Prep 20 mins
Cook 1 hr
A bright yellow cake w/ a bright yellow filling. May be garnished w/ drained pineapple and a dollop of whipped cream when plated.
- 2⁄3 cup butter or 2⁄3 cup margarine
- 2 cups sugar
- 1⁄2 cup milk
- 3 cups flour
- 4 eggs
- 1 teaspoon baking soda
- 2 teaspoons cream of tartar
- 1⁄4 cup cornstarch
- 1 cup sugar
- 3 tablespoons orange juice
- 1 teaspoon grated orange rind
- 1⁄2 cup butter
- 20 ounces crushed pineapple in juice
- Preheat oven to 350°F.
- Cream butter and sugar together.
- Add eggs one at a time, beating thoroughly after each egg is added.
- Sift dry ingredients and add alternately with the milk to creamed sugar-egg.

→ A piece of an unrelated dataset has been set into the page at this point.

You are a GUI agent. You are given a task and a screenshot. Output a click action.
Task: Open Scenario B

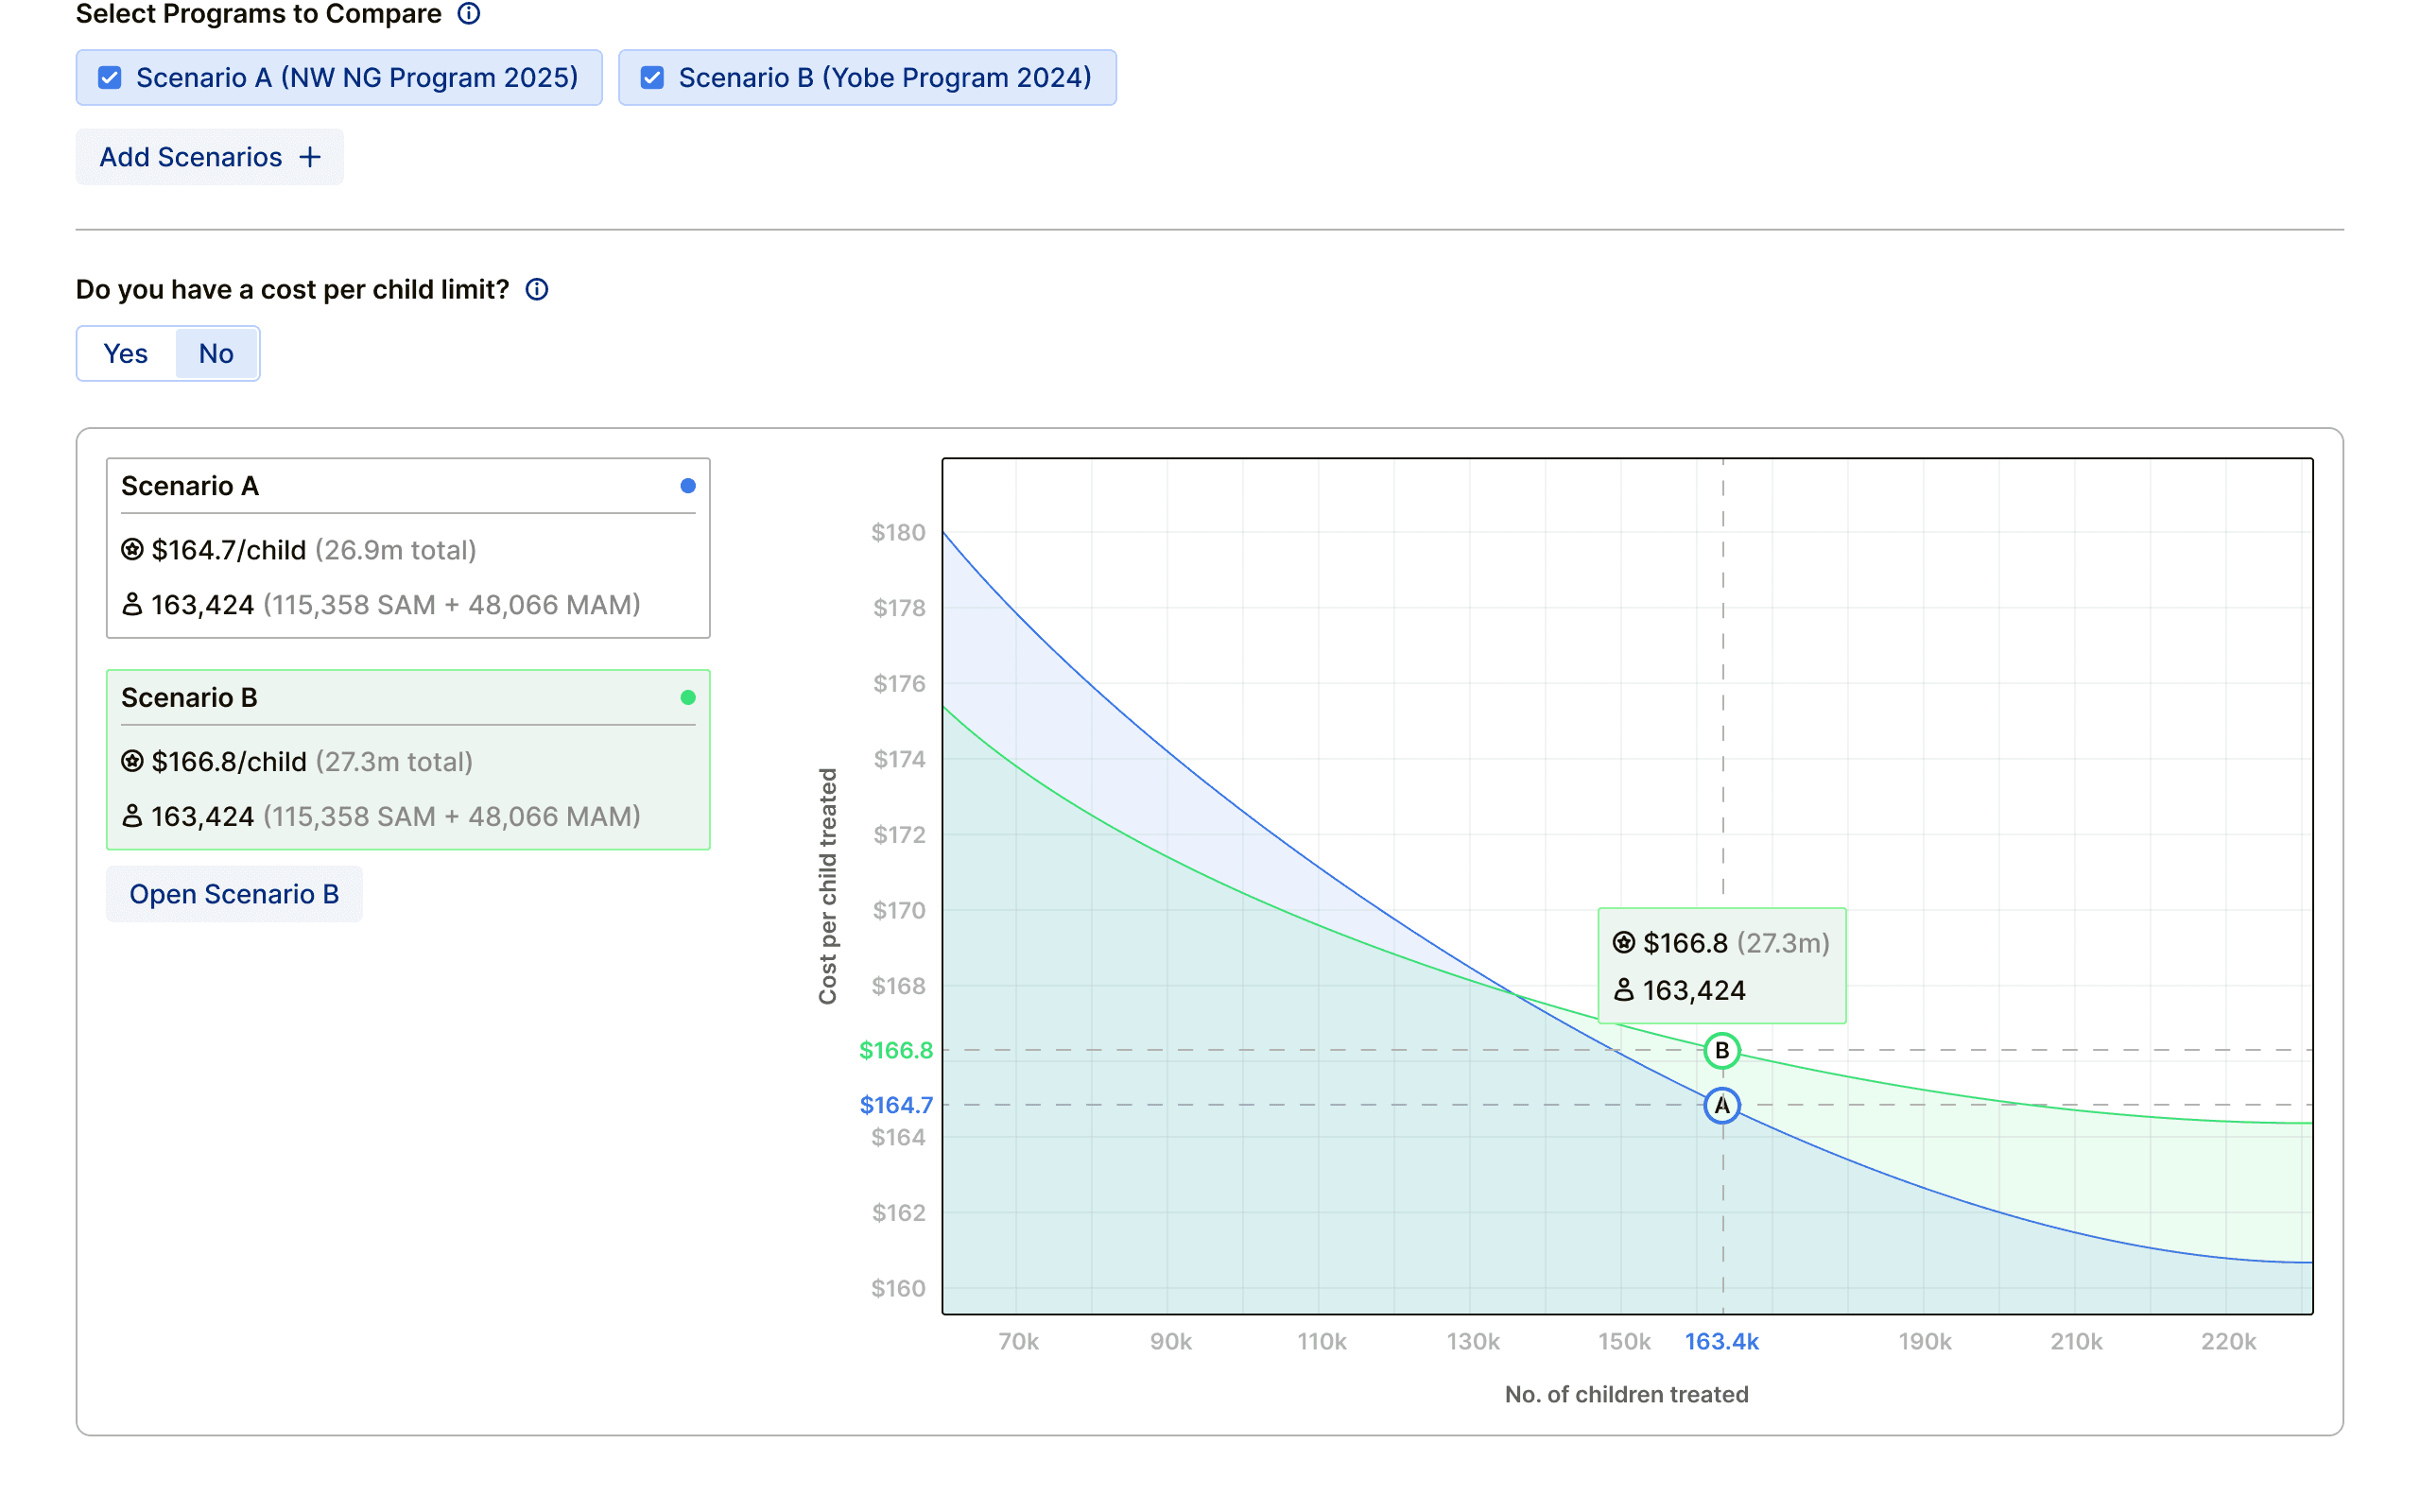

- Pour in two greased 8-inch tins.
- Bake for 30 to 35 minutes.
- Cool and fill.
- Filling: Put first three ingredients in a small sauce pan.
- Mix well and add the rest.
- Cook over low heat, stirring/whisking constantly until thick.
- Cool before filling/frosting cake.